Recognizing opportunities to make a profit in China, some U.S. manufacturers have announced plans for joint ventures in that country. One example is the International Textile Group-China Ting venture. U.S. capitalist Wilbur Ross formed ITG by merging Burlington Industries—at one time the world’s largest textile company with 80,000 employees and 149 plants—and Cone Mills, a denim maker. Ross bought both of these companies after they declared bankruptcy.

Many in the big-business media have hailed the fact that employers worldwide will use the dropping of MFA quotas to push for further cuts in wages and working conditions. “It’s a new world order now, where Thailand and Turkey will compete furiously to reduce costs and eliminate unnecessary red tape, all so they can be the ones awarded the contract to run up your next pair of jeans,” said an editorial in the New York Times. “Let’s pull up the anchor; it’s time for those ships to sail.”

Others in big business, like those represented by the NCTO, continue to complain about “unfair competition” from textile and apparel production in semicolonial countries.

This demagogy notwithstanding, finance capital from the United States and the rest of the imperialist world robs enormous amounts of wealth from these countries for the coffers of imperialist banks and other financial institutions. This extortion is guaranteed not primarily by “unfair” terms of trade imposed from the outside onto the world market. It is guaranteed primarily by the differential value of labor power and the gap in the productivity of labor between the imperialist countries, on the one hand, and those exploited by imperialism, on the other.

Wages and other labor costs for textile and clothing bosses, for example, average $.70 an hour in India, $.92 in China, $1.20 in Thailand, and $1.70 in Mexico, according to business studies.
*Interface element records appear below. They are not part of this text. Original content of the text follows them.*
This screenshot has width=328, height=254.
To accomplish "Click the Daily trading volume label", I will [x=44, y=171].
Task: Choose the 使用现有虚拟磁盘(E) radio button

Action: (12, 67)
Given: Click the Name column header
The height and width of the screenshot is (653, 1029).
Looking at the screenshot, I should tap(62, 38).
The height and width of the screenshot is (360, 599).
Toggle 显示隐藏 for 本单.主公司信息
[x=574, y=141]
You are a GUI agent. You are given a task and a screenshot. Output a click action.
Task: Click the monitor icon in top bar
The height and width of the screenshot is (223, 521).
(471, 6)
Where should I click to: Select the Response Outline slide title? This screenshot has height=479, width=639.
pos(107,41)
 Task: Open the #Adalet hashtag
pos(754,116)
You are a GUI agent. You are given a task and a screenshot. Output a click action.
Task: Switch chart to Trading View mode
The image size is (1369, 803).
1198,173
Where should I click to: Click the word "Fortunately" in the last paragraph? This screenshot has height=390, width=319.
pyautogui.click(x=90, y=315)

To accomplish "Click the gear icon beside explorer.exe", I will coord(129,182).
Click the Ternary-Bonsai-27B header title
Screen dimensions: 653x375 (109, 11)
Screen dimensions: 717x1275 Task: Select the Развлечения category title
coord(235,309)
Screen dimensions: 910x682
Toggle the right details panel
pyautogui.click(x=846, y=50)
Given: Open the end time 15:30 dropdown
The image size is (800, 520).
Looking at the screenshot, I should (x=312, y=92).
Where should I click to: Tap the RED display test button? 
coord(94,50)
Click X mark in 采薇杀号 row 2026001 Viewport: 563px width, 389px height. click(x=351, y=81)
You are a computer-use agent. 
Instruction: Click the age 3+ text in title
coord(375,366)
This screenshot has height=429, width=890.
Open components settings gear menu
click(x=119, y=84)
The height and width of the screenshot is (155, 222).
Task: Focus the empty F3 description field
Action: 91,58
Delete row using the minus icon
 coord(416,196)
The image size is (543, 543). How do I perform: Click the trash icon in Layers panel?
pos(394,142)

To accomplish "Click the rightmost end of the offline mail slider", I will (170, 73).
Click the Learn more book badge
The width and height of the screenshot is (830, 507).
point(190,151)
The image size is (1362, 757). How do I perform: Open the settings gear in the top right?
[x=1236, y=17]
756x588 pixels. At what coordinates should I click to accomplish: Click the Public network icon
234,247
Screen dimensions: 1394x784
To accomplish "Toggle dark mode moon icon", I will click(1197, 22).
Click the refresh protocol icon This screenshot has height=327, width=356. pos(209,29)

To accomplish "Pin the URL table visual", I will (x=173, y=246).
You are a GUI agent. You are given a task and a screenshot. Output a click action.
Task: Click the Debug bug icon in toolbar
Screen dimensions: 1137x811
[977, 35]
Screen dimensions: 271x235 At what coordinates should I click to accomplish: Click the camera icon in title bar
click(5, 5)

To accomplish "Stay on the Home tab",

These countries face the problems of underdevelopment—including lack of electricity, roads, ports, and communications systems—which make it impossible for them to compete on an equal footing.

Imperialism warps the economic structures of the semicolonial world. The “comparative advantage” of oppressed nations in the world capitalist market is largely restricted to producing and exporting agricultural goods and raw materials, as well as in recent decades serving as an “export platform” for light manufactures or other industrial goods—like garment and textiles—often made in imperialist-owned factories. Even with regard to these goods, countries in the semicolonial world get slapped down every time they try to horn in on markets sought by the titans of agriculture and industry in North America, Europe, and Japan.

Countries where apparel and textile predominate have been and will continue to be vulnerable to protectionist measures. These include Bangladesh, where garments account for 77 percent of total exports—of which 94 percent goes to markets until now governed by MFA quotas; Sri Lanka, where 71 percent of export revenues are from textile; and Pakistan, where 45 percent of manufacturing jobs are in textiles.

Worldwide employment in the textile and garment industries is estimated at tens of millions of workers. As the world capitalist economic crisis deepens, textile and garment bosses are competing ferociously to increase their cut of the surplus value produced by these workers. Textile and garment workers all over the world face the common problems of lay-offs, speedup, longer working hours, stepped-up attacks on our working conditions, and lack of medical care and pensions. Workers face a common enemy, too: the textile and clothing bosses and the capitalist governments that represent their interests in every country where we live.

Anne Parker is a textile worker in Atlanta.